The garden I walk through this Columbus Day morning is Cezanne’s Vase de Fleurs. Its corridors and hedgerows, its flowering trelis and mossy banks, and fragrant shadows provide my autumn refuge.
In fourteen hundred and ninety-two Columbus sailed the Ocean Blue, and from the outshirts of a city named to commemorate his oceanic leap into the unknown, I write near the District of Columbia. I wander paths planted and pruned by nineteenth century French transplanted Cezanne on this day of Our Lord, October Tenth, Two Thousand Eleven in the U.S.A.
Just me and my handy dandy ball point pen. Five hundred and nineteen years later, bringing various fellows named Paul along for the ride since “time is not linear.”
Nice drawing Aletha,
I also like the garden sketches below. Makes me want to go outside and draw some trees.
Aletha,
Time may not be linear but your wonderful marks on paper certainly are! Love your drawings — inspires me to do more with pen and pencil.

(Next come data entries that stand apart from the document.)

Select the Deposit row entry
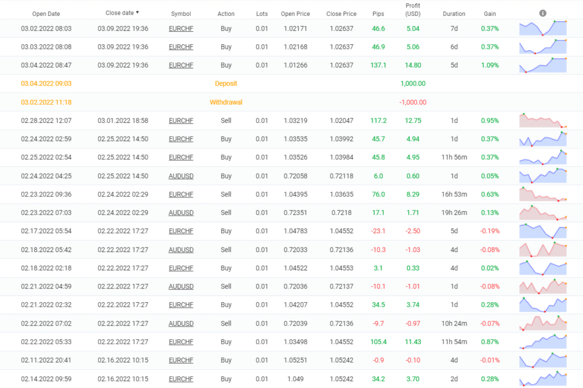 click(x=226, y=84)
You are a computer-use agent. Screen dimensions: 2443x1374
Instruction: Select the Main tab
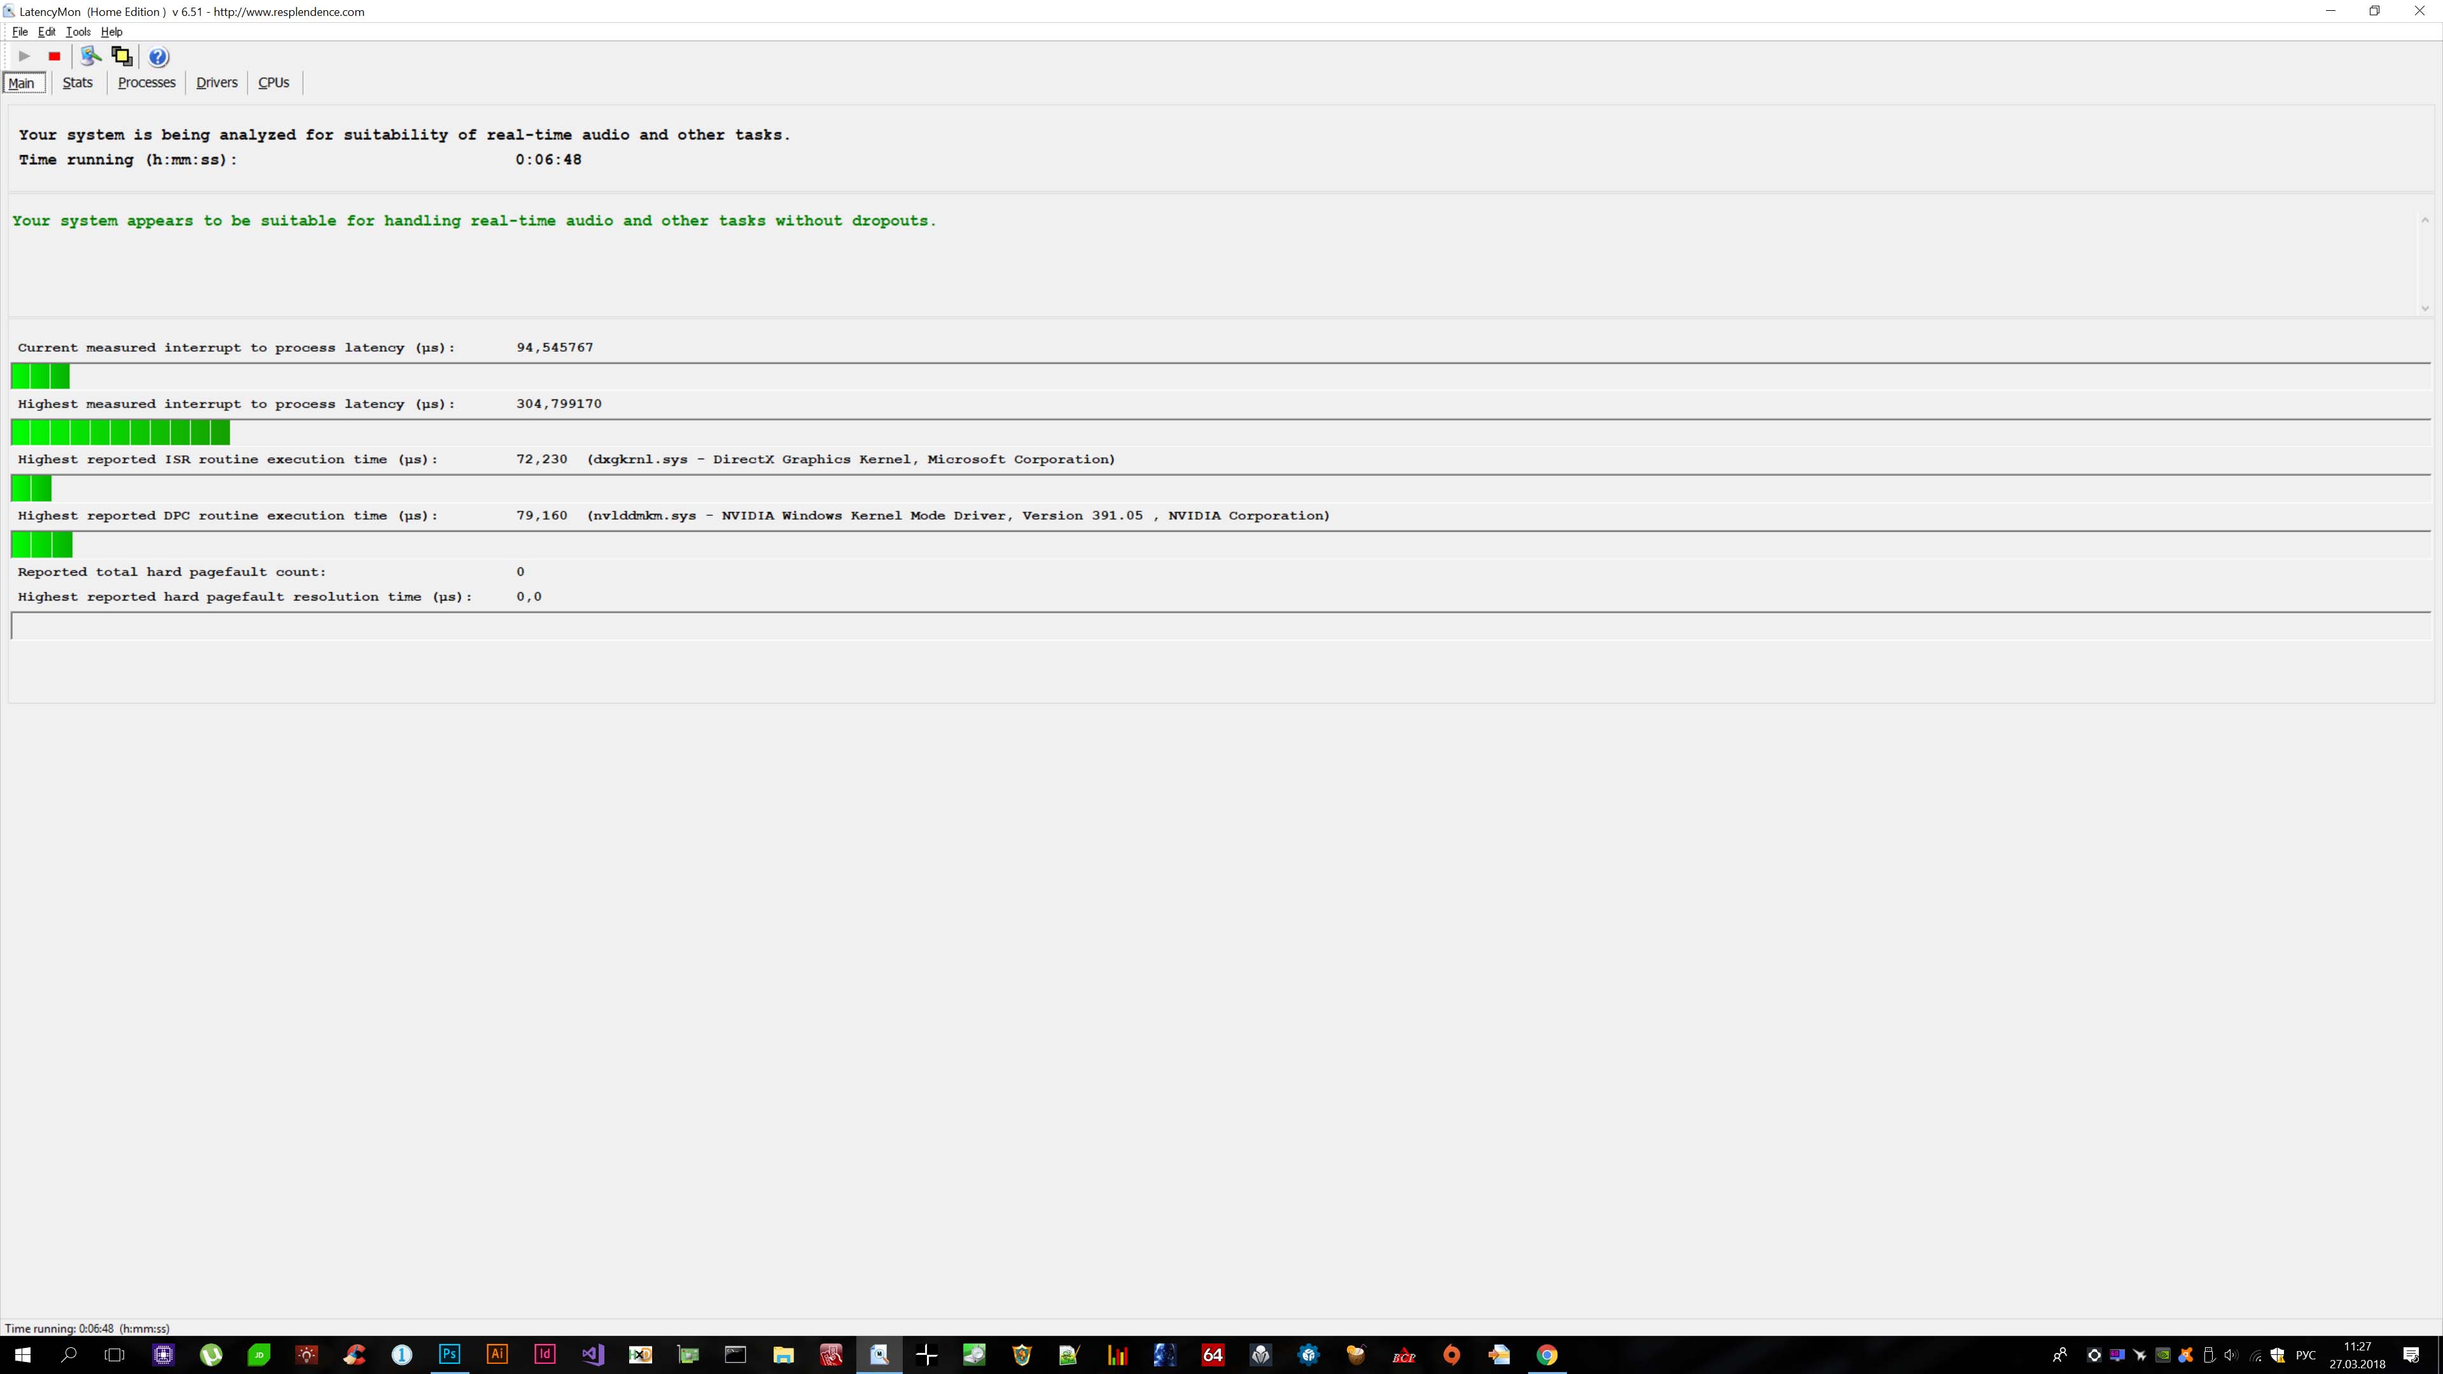click(x=22, y=83)
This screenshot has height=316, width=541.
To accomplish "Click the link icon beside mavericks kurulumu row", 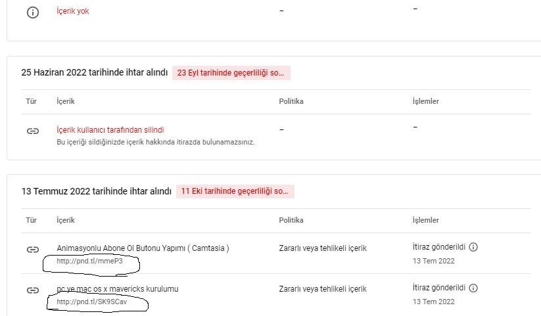I will tap(33, 290).
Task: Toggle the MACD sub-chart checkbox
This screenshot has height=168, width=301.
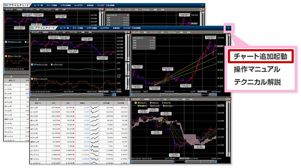Action: [x=32, y=65]
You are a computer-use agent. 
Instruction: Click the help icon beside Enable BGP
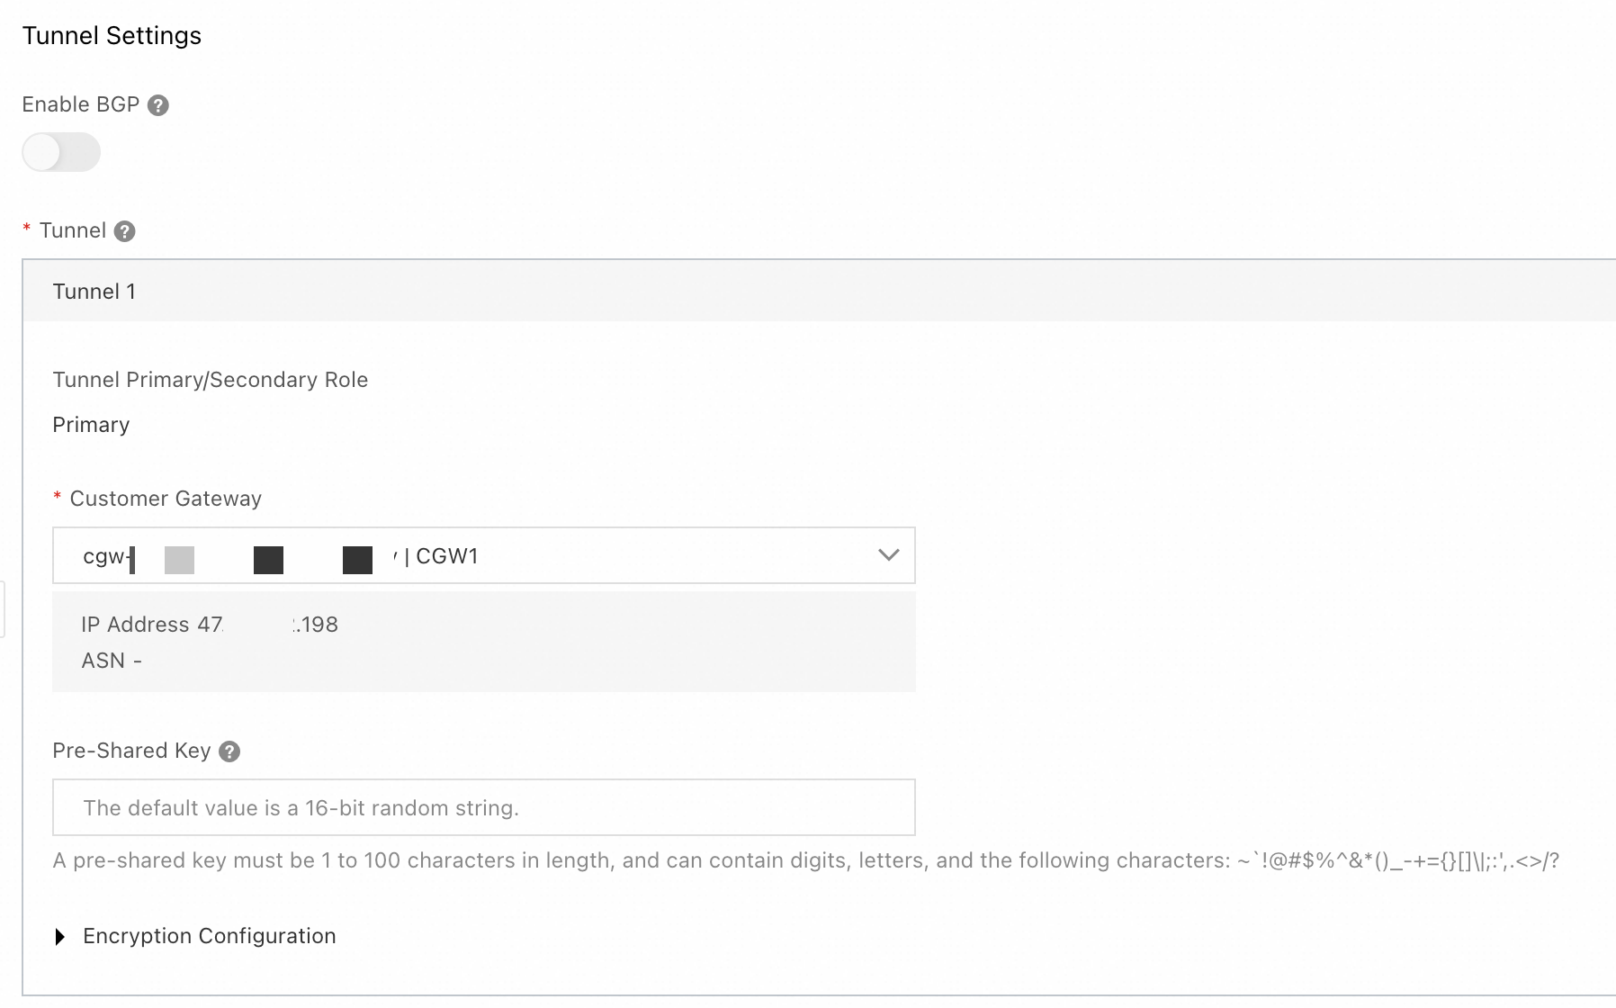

Thanks for your blog. I’m enjoying it very much.
Ellie Harold
Wow – that post of McPaulus that you linked to was the first post I ever read at Gingatao – synchroncity again – hahaha – thanks Aletha 🙂
your vase de fleurs looks like an amphora.
Do Roman women arranged beautiful bouquet in amphoras?
Howdy Bill! Long time no see! — you should go out and draw trees and if you do, please let me know about it as I am certain that they’ll be wonderful trees. Aletha
Thank you for your kind words, Ellie, I’m always glad to hear that my blog encourages someone in their drawing. Aletha
Gabe, I’d be curious to hear more about how you first learned of Paul’s work. As the synchronicity — he seems to have had a deep insight into time — for sure. AK
Ben, how prescient of you. I suspect that there is a woman in the Cezanne painting, hidden as it were. He was very shy. But she is there, indirectly. Aletha
I stumbled upon gingatao because of reading the blog Another Lost Shark (Graham Nunn – a Brisbane-based poet who organises poetry readings – Paul used to go to the readings called Speedpoets) – I found Graham’s blog via a google search of poetry and Brisbane – haha. Paul used to comment on Another Lost Shark all the time – so I followed his link – I thought his name sounded ‘famous’ so worth a look at 😉 – that is how it all began Aletha.
It is strange, isn’t it Gabe, the idle twists and turns that lead into amazing discoveries. And Graham Nunn, I recognize his name, still comments at your blog. Paul had found me, in my case; I would have never dreamed of looking for modern poets. I had read poetry as an English major — ages ago — and enjoyed it and had known about a few local writers here in the DC area. But poetry was really off the radar for me. Then one day there was Paul’s comment. I think he must have been searching deeply in the internet for things that interested him. He made such creative use of the internet himself, of course, in his writing and its “dimensionality.”